ЧТО СДЕЛАТЬ :: Пожалуйста, выпишите из текста о Ерофееве без изменений всё, что идёт от слов «На этих древних» вниз до слов «с ерофеевскими сочинениями.» включительно.
::: ТЕКСТ ДЛЯ ИЗУЧЕНИЯ :::
На этих древних путях и обнаруживается новаторство Ерофеева. Оно в том, что он бесконечно архаичен: высокое и низкое у него еще не разделено, а нормы, среднего стиля нет вовсе. Поэтому все герои тут — люмпены, алкоголики, юродивые, безумцы. Их социальная убогость — отправная точка: отречение от мира как условие проникновения в суть вещей. Прототипы ерофеевских алкашей — аскеты, бегущие спасаться от искушений неправедного мира в пустыню. И действительно, в изречениях раннехристианских отшельников можно обнаружить типологическое сходство с ерофеевскими сочинениями.
В пьесе «Вальпургиева ночь» Ерофеев создал целую галерею подобных персонажей, отрезанных от окружающей, «нормальной» действительности стенами сумасшедшего дома. Все значащие слова в этой пьесе отданы безумцам. Только им принадлежит право судить о мире. Врачи и санитары — призраки, мнимые хозяева жизни. В их руках сосредоточена мирская власть, но они не способны к пылкому духовному экстазу, которым живут пациенты, называющие себя високосными людьми.
::: ИСХОДНЫЕ ДАННЫЕ :::
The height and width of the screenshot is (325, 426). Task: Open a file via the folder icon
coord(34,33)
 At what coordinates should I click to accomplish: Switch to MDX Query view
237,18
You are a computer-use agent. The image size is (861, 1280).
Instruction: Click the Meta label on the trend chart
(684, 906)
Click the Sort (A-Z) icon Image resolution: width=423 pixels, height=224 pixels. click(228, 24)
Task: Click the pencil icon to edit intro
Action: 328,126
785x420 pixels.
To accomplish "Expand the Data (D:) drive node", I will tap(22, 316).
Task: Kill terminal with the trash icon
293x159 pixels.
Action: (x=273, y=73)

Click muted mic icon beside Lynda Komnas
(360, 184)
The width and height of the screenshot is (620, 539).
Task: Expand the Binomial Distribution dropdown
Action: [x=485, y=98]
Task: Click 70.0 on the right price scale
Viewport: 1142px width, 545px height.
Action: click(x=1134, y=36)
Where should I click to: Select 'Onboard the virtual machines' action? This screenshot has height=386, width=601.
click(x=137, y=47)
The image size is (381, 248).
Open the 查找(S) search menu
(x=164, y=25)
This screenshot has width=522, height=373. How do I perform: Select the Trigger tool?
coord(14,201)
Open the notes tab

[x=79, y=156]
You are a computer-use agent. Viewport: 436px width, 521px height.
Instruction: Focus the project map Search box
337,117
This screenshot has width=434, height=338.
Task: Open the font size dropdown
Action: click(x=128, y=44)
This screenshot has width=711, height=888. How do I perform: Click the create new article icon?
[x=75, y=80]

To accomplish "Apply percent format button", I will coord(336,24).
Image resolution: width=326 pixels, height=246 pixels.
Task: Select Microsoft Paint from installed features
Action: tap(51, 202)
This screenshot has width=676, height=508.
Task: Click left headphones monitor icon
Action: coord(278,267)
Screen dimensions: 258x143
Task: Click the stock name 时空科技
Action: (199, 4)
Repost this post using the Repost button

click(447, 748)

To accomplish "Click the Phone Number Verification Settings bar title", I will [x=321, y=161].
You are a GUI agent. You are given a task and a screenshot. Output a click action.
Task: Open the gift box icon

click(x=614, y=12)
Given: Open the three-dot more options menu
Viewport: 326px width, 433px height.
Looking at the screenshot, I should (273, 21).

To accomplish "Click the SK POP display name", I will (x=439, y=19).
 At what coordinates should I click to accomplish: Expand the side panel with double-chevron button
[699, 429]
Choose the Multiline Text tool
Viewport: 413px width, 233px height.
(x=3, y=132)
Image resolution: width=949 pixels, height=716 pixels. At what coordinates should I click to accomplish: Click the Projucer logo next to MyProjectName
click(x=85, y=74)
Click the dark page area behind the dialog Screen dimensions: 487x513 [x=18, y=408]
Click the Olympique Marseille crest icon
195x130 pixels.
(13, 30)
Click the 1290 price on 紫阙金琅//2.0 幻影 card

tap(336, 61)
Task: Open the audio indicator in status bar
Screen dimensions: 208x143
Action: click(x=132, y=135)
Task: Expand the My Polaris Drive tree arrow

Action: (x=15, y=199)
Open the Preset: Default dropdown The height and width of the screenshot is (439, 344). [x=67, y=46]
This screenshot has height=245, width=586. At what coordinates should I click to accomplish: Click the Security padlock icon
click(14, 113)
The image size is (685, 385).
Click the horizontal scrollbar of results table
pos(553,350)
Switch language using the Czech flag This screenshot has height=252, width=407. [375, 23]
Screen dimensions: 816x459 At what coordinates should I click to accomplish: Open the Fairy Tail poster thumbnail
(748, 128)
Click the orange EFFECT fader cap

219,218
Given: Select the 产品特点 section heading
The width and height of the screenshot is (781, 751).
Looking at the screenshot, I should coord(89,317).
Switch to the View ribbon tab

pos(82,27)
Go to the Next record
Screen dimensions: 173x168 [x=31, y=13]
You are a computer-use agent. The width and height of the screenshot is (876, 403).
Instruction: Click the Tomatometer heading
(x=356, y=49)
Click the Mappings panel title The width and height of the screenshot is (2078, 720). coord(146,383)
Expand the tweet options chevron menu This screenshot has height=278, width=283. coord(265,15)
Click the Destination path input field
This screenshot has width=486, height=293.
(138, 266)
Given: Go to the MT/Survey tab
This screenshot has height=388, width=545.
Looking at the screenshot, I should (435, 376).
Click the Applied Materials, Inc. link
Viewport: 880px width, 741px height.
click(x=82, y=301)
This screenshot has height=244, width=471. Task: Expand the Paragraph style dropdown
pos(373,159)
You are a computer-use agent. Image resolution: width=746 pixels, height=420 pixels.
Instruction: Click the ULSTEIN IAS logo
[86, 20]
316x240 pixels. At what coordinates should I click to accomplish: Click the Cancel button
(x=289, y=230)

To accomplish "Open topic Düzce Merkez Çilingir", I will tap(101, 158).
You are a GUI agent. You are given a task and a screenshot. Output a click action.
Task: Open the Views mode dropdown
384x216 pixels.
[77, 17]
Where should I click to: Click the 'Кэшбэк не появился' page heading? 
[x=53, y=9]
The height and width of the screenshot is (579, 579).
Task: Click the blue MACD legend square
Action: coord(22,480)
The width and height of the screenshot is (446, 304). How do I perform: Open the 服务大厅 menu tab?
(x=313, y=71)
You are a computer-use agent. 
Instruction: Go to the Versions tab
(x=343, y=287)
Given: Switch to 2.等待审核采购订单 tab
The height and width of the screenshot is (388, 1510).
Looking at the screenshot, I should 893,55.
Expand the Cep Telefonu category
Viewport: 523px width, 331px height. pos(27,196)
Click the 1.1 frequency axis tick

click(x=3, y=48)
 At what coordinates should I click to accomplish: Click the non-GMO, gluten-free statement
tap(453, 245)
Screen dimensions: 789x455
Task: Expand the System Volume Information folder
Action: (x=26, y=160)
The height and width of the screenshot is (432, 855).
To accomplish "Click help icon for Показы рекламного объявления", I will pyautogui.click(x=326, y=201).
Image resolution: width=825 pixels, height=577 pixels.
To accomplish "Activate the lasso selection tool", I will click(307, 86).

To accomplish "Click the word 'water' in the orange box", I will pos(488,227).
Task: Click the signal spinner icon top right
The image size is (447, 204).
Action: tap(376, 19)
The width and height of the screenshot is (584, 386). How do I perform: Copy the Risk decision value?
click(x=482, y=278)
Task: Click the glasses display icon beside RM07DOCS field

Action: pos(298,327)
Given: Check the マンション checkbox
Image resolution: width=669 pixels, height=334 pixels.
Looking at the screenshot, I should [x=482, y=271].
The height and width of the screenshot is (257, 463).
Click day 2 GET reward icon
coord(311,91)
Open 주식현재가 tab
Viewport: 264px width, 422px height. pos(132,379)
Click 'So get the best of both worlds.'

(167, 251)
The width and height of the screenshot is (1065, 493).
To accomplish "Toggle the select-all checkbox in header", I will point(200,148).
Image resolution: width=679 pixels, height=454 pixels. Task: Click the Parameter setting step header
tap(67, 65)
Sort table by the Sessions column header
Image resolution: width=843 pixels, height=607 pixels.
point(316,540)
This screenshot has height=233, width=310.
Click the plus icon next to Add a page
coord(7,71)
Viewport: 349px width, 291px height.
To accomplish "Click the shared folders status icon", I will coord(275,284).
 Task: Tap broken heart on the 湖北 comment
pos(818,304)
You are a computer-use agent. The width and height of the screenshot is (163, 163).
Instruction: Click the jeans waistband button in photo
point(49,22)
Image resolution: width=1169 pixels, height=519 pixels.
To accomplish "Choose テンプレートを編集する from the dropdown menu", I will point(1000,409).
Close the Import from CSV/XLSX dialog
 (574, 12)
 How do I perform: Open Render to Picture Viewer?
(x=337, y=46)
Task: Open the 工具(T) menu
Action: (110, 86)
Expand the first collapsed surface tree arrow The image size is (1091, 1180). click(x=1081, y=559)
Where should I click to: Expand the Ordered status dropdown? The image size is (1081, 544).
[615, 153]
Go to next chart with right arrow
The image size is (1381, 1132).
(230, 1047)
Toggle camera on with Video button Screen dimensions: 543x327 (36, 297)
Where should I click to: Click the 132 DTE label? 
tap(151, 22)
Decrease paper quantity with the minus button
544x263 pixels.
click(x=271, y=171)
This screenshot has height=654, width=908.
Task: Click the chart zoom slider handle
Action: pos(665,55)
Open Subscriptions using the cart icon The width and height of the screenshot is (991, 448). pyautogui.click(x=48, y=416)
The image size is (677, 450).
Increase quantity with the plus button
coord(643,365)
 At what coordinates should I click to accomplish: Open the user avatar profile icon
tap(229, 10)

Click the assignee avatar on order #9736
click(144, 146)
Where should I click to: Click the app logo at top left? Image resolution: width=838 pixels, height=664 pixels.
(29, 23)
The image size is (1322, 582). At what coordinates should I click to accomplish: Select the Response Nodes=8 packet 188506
:::
ОТВЕТ НИЖЕ ::
На этих древних путях и обнаруживается новаторство Ерофеева. Оно в том, что он бесконечно архаичен: высокое и низкое у него еще не разделено, а нормы, среднего стиля нет вовсе. Поэтому все герои тут — люмпены, алкоголики, юродивые, безумцы. Их социальная убогость — отправная точка: отречение от мира как условие проникновения в суть вещей. Прототипы ерофеевских алкашей — аскеты, бегущие спасаться от искушений неправедного мира в пустыню. И действительно, в изречениях раннехристианских отшельников можно обнаружить типологическое сходство с ерофеевскими сочинениями.